Through a combination of electrophysiological, behavioral, and molecular approaches, the bCaMKII was identified as the key contributor for habenular hyperactivity and, thus, depressive-like behaviors. Recent studies have shown that amplification of bCaMKII function mediates increased depolarization of LHb neurons. When tested in rats and mice, overexpression of bCaMKII, but not αCaMKII, in the LHb, using viral vectors (adeno-associated virus 2 (AAV2)) strongly enhanced the synaptic efficacy and spike output of LHb neurons and produced profound depressive symptoms, including anhedonia and behavioral despair, which were reversed by downregulation of βCaMKII levels, blocking its activity or its target molecule glutamate A1 (GluR1) [11][75]. In contrast to chronic stress, acute stress has been shown to increase both isoforms, αCaMKII, and bCaMKII [14][83]. Furthermore, an increase of bCaMKII enhanced the synaptic efficacy of LHb neurons, producing profound depressive-like symptoms. This could be because of elevated bCaMKII, strengthening AMPAR-mediated synaptic transmission and hyperactivity of the LHb. On the other hand, blocking CaMKII activity, or its target molecule, GluA1, reversed depressive-like symptoms [11][75].

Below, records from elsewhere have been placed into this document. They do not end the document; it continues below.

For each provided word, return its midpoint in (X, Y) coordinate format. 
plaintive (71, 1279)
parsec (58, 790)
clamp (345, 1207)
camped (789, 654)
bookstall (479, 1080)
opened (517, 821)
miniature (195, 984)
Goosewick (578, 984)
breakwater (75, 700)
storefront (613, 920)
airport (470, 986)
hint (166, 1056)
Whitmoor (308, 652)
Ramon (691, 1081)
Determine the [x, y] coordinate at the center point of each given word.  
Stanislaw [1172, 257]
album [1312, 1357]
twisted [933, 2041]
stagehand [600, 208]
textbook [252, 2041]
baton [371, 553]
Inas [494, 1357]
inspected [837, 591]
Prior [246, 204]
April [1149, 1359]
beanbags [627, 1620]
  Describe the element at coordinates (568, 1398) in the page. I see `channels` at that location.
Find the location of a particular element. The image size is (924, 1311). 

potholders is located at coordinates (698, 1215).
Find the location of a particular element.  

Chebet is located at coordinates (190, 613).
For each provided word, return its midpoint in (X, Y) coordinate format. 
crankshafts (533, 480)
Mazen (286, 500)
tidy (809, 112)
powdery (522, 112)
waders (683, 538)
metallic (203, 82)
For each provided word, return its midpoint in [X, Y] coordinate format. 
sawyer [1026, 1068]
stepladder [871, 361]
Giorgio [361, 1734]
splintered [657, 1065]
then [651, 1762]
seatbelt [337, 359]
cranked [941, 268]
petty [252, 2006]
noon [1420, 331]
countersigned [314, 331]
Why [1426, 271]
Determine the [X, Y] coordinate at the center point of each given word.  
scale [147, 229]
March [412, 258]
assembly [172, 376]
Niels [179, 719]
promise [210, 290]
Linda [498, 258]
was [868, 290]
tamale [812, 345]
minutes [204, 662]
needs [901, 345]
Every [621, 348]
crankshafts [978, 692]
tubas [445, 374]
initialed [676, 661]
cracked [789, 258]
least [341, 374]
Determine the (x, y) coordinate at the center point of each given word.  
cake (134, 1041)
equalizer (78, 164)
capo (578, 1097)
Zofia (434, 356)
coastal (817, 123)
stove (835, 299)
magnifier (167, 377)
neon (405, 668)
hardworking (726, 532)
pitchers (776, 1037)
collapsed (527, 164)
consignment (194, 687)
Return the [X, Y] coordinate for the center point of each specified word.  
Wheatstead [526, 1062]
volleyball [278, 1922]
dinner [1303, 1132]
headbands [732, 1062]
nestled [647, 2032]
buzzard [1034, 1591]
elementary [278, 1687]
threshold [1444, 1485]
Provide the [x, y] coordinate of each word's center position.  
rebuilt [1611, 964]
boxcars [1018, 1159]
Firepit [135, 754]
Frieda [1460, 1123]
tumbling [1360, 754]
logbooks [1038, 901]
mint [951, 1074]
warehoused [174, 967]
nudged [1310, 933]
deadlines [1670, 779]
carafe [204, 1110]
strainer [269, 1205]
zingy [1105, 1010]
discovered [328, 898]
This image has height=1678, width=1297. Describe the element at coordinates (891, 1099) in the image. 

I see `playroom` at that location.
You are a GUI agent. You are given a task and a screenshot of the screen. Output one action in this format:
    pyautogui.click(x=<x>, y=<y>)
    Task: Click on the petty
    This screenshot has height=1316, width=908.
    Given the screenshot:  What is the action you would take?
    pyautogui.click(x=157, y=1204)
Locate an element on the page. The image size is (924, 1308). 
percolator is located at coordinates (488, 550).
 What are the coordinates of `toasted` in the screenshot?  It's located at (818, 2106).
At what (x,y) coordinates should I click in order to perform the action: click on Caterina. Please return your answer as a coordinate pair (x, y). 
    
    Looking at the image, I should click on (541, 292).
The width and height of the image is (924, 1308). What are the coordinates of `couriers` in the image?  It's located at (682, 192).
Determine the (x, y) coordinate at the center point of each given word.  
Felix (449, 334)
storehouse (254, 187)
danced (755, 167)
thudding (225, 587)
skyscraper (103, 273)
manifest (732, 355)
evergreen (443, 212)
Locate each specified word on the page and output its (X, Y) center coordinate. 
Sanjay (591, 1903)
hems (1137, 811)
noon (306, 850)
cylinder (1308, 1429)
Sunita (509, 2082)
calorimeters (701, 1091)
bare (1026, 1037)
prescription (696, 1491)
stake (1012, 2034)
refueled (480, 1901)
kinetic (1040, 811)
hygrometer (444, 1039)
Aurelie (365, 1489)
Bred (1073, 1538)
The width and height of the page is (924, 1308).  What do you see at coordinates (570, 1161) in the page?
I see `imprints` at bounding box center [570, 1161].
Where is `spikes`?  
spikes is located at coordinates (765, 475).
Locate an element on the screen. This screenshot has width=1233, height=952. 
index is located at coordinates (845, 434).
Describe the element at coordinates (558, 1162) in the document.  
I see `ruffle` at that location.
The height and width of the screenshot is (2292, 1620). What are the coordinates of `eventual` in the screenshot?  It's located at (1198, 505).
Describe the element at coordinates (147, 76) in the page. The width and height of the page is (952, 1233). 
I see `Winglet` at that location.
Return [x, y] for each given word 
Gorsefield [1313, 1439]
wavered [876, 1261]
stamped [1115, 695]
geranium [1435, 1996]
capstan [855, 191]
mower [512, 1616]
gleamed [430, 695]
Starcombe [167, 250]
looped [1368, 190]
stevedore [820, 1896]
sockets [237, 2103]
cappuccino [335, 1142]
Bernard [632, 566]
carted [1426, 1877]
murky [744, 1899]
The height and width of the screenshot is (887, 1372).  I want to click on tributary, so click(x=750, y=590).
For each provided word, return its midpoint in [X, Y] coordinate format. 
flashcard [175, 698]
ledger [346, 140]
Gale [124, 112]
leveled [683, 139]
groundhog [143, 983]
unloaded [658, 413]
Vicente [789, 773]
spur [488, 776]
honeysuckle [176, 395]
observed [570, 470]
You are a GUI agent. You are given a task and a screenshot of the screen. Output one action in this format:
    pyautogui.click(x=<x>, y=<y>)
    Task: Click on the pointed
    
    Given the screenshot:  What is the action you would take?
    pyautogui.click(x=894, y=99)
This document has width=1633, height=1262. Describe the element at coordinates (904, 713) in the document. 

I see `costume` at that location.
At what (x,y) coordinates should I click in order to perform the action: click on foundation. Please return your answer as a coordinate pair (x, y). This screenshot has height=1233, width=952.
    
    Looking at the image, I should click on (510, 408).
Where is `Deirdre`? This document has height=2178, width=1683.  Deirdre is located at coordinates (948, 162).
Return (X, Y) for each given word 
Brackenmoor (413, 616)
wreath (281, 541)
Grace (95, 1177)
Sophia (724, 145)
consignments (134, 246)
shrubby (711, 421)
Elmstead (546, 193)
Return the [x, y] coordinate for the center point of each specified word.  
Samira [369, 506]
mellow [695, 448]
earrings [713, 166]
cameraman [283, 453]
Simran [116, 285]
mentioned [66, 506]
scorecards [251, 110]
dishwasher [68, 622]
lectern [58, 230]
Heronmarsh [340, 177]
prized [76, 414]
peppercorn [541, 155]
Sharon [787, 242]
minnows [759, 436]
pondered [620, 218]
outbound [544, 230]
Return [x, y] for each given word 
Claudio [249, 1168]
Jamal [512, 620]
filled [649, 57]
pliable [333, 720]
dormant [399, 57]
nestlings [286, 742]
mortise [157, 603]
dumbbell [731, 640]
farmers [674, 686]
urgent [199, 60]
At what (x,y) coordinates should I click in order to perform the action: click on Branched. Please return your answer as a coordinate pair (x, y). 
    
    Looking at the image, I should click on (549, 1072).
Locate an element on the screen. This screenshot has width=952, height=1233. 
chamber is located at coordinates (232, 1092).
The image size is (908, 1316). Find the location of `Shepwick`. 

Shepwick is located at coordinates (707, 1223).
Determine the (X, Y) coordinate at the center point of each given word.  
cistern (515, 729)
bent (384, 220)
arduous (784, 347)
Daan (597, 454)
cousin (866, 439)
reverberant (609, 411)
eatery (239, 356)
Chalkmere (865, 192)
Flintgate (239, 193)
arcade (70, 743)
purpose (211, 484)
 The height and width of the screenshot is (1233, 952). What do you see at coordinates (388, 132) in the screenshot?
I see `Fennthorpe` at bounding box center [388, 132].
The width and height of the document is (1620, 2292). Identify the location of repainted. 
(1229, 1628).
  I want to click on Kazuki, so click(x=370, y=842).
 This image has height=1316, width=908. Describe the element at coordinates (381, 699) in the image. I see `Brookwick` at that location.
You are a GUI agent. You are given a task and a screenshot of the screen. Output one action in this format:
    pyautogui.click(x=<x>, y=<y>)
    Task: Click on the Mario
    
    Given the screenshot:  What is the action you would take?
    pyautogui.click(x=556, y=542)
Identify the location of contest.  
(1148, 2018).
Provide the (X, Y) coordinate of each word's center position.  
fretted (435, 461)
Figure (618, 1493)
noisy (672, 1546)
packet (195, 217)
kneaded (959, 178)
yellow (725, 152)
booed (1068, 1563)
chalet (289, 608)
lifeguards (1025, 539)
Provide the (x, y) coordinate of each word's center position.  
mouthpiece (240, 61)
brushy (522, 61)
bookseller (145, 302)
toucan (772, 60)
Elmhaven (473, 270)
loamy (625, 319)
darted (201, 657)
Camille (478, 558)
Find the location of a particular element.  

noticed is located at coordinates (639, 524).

Additionally, bCaMKII may regulate other channels of LHb neurons that enhance spike output. An important question that has yet to be addressed is the feature that renders βCaMKII sensitive to depressive stimuli and antidepressants [11][75]. This leads to speculation that βCaMKII plays a significant role in LHb neuronal function and is a key determinant of depression [11][75]. That facilitation of glutamate transmission in the LHb may lead to depressive symptoms [7][15][16][17][18][19][7,18,19,71,84,163] (Figure 1 and Figure 2). Further support of this idea is the finding that ketamine, an NMDAR antagonist, suppresses the depressive-like behaviors in rodent models of depression [15][18]. The discovery of ketamine’s rapid antidepressant effects is perhaps the most critical advance in the psychiatry field in recent history [20][164]. To investigate the underlying mechanisms, in a recent study, ketamine was applied to the LHb in rats, which quickly rescued depression-like behaviors. In vivo and ex vivo, electrophysiological recording found that burst firing, which was increased in the LHb of depressive rodent models, was suppressed by ketamine [15][18].